■ **Text**:
+===+

Any at all chance/hope this could be a rumor.

It is sad to hear. I went in there just this past Memorial Day. It was my kind of dive.

Several of the wive's from my neighborhood were going down to Perdido Key this weekend specifically to go to the Flora-Bama. That obviously didn't happen.

In a strange twist. The word from those same folks that went there quite often was that it was going to close soon anyway (I think somebody may have made them an offer they couldn't refuse).

The ladies were supposed to pick me up a "I Have Friends in Low Places" T-Shirt before it closed down. That obviously didn't happen either.

THE EG
09-16-04, 03:30 PM
Sorry Obtuse, I bumped this to "off topic" before seeing the reference to fishing stories.

+===+

■ **What to do**:
a) According to the forum thread, when did the writer last go to the bar?
b) List every name of a person, place, or holiday that appears in the forum thread.
c) Print the forum thread from "Several of the" up to and including "didn't happen either.".

■ **Source material**:
+===+

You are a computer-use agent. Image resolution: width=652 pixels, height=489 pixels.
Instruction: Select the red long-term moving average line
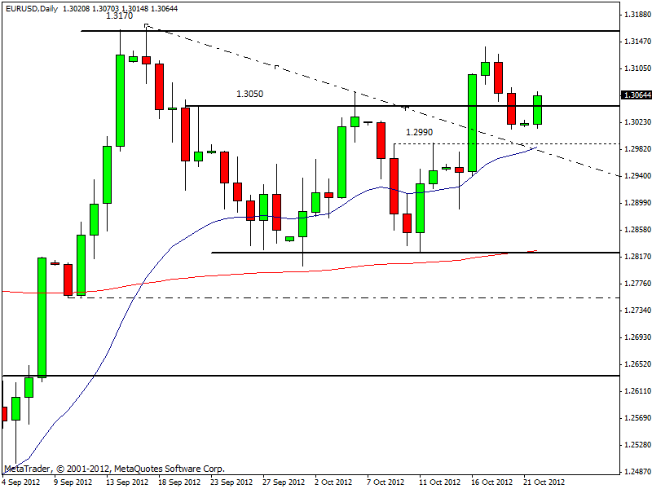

+===+

■ **Written answers**:
a) This past Memorial Day.

b) Memorial Day, Perdido Key, Flora-Bama, THE EG, Obtuse

c)
Several of the wive's from my neighborhood were going down to Perdido Key this weekend specifically to go to the Flora-Bama. That obviously didn't happen.

In a strange twist. The word from those same folks that went there quite often was that it was going to close soon anyway (I think somebody may have made them an offer they couldn't refuse).

The ladies were supposed to pick me up a "I Have Friends in Low Places" T-Shirt before it closed down. That obviously didn't happen either.